- _WHAT THE EXERCISE ASKS_:
One exact copy of the listing, minus the images, is the required answer.

- _RECORDS FOR PROCESSING_:

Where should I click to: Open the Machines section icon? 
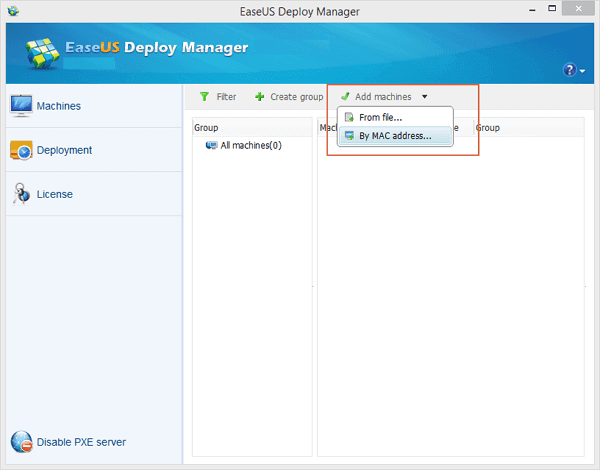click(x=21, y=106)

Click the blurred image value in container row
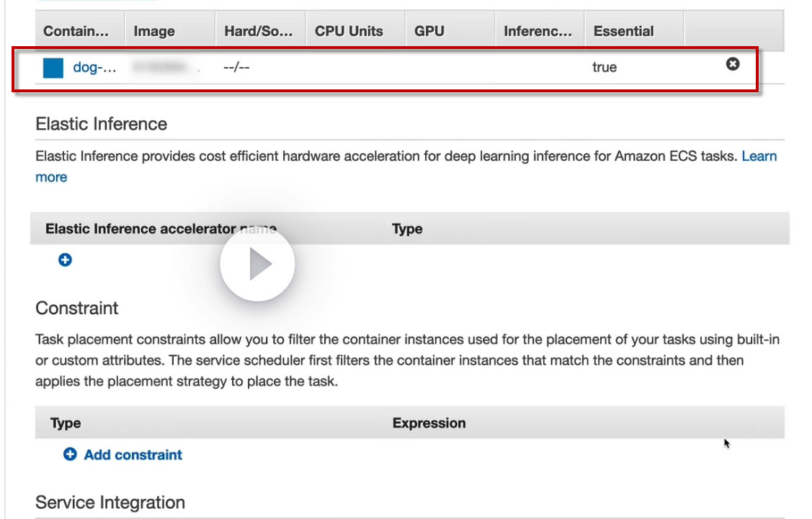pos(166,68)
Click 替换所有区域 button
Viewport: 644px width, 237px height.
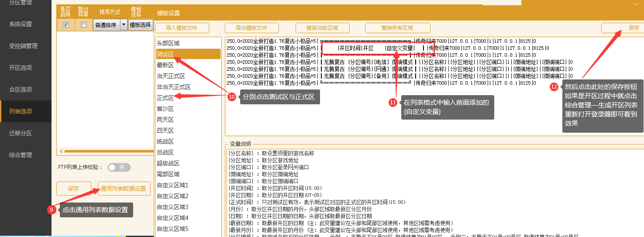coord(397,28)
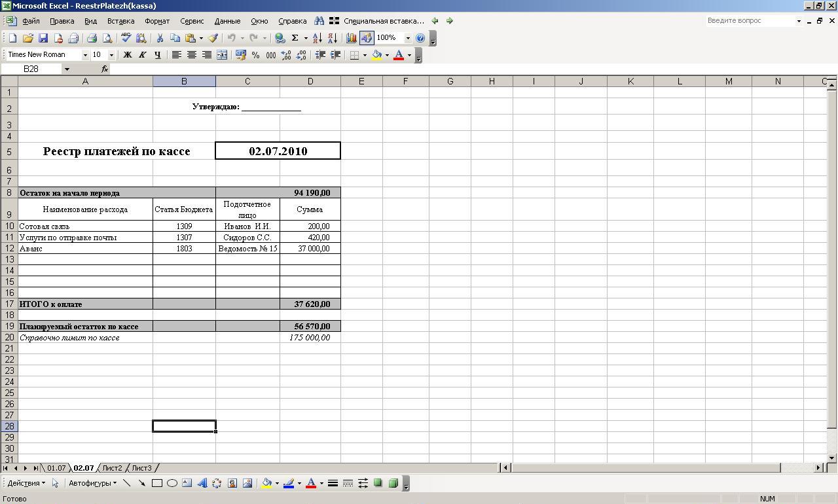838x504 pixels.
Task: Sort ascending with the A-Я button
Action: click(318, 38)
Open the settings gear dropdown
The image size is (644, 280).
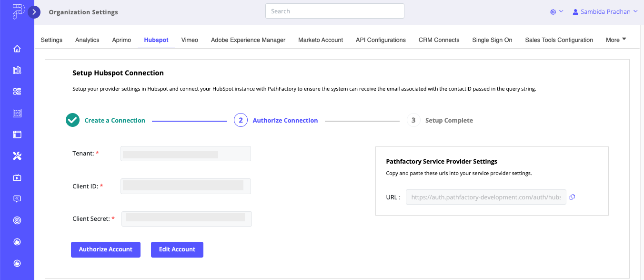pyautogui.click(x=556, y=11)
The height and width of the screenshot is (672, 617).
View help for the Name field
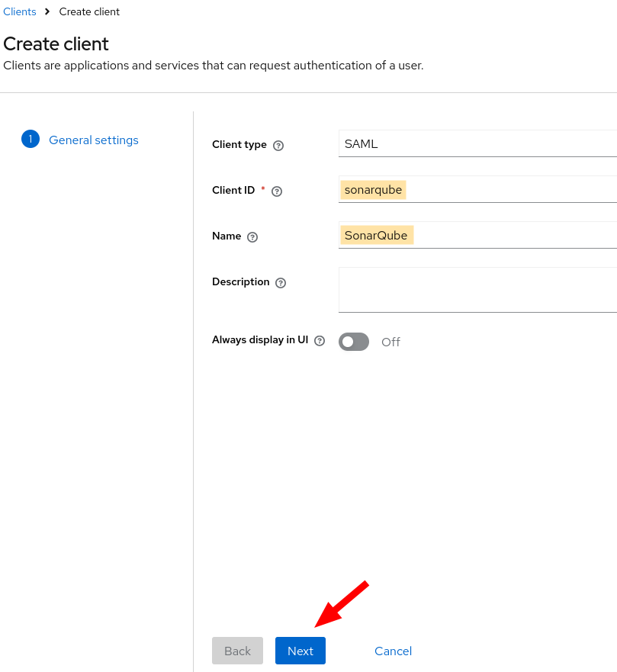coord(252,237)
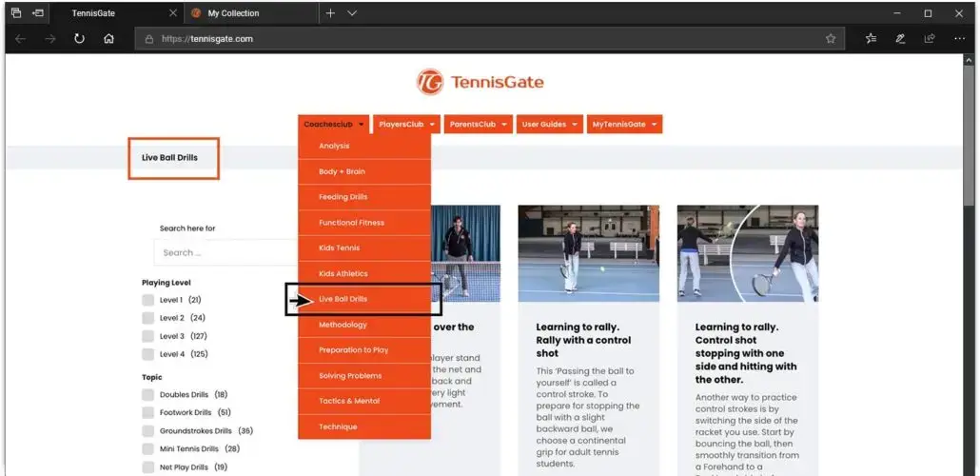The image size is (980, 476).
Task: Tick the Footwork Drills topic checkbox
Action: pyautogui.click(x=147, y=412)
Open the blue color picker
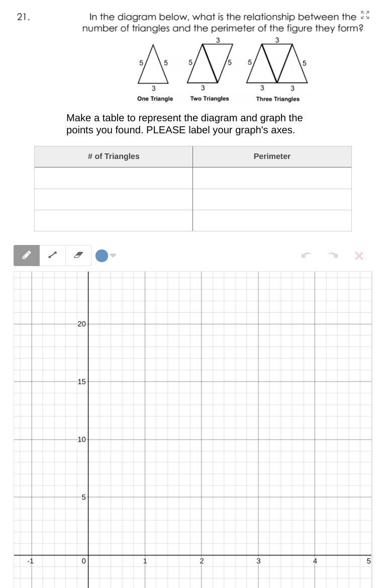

- _TASK RESPONSE_:
Where should I click to: Open the Machines section icon? 
click(x=21, y=106)

Click the blurred image value in container row
pos(166,68)
Click 替换所有区域 button
Viewport: 644px width, 237px height.
coord(397,28)
838x504 pixels.
Task: Sort ascending with the A-Я button
Action: click(318, 38)
Open the settings gear dropdown
The image size is (644, 280).
pyautogui.click(x=556, y=11)
The height and width of the screenshot is (672, 617).
View help for the Name field
coord(252,237)
The image size is (980, 476).
Task: Tick the Footwork Drills topic checkbox
Action: pyautogui.click(x=147, y=412)
Open the blue color picker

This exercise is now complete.